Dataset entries
· · · · · · ·

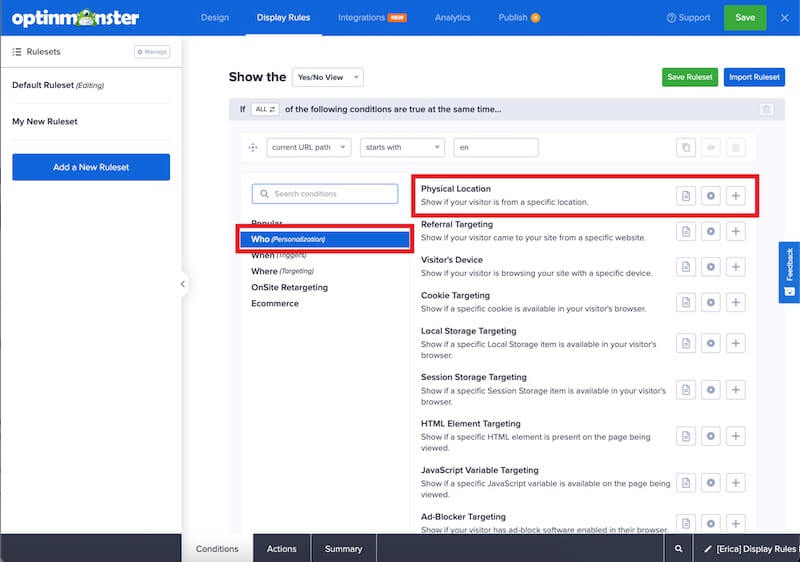Play video tutorial for Visitor's Device
The image size is (800, 562).
(711, 267)
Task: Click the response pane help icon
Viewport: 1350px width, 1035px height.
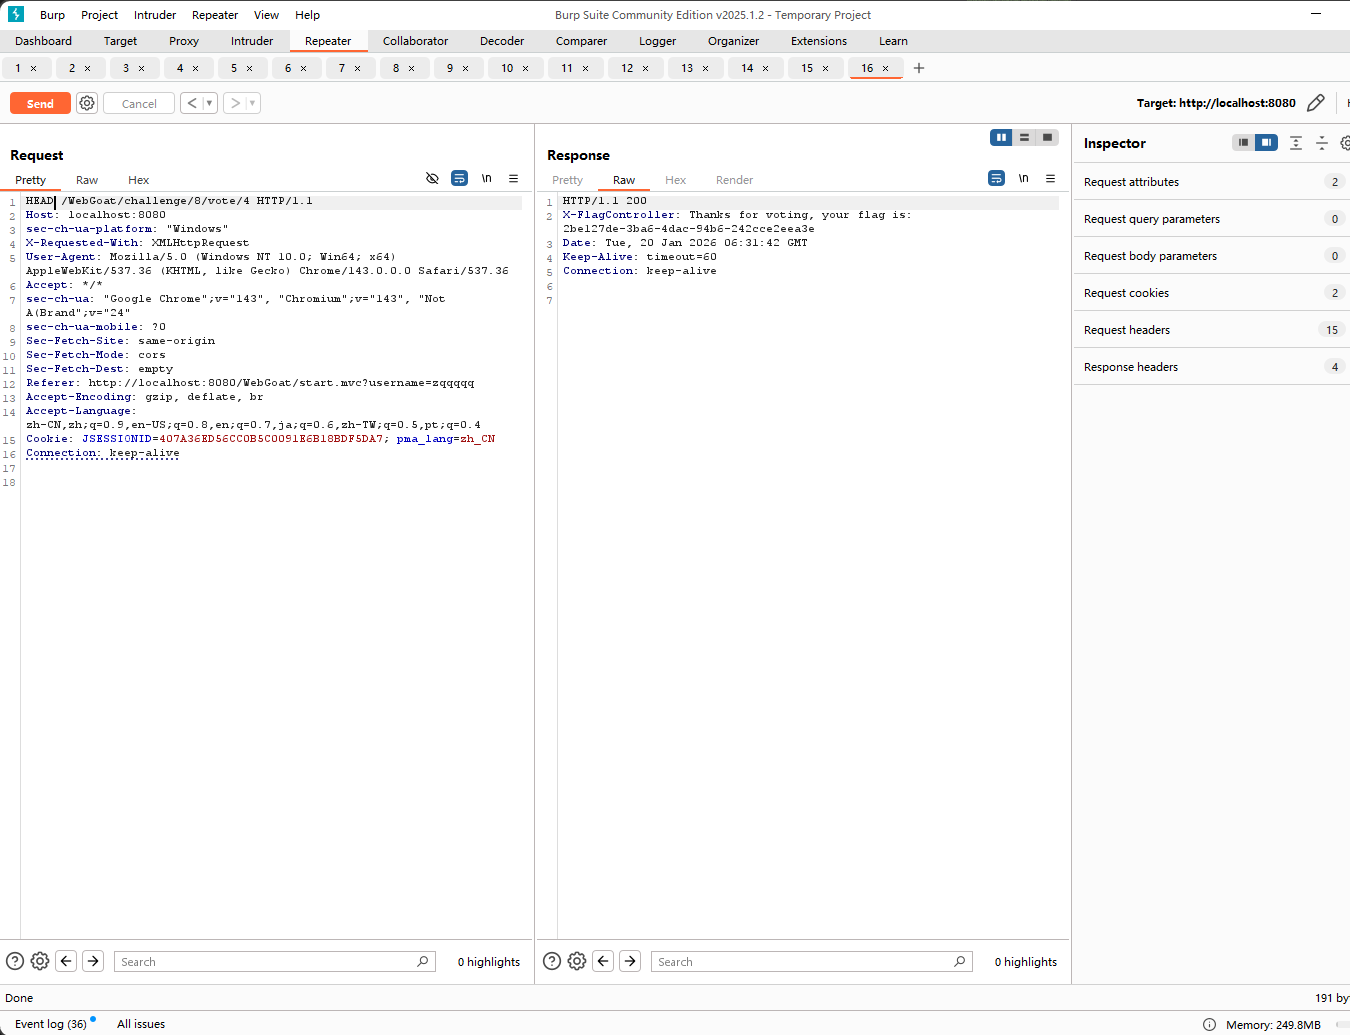Action: [551, 961]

· · · · · · ·

● **TASK ITEM**: Your answer must be the lines from the one containing "Task: Click the response pane help icon" through the last line of the records, copied exactly, with no pictures.

● **WRITTEN RESPONSE**:
Task: Click the response pane help icon
Viewport: 1350px width, 1035px height.
Action: [551, 961]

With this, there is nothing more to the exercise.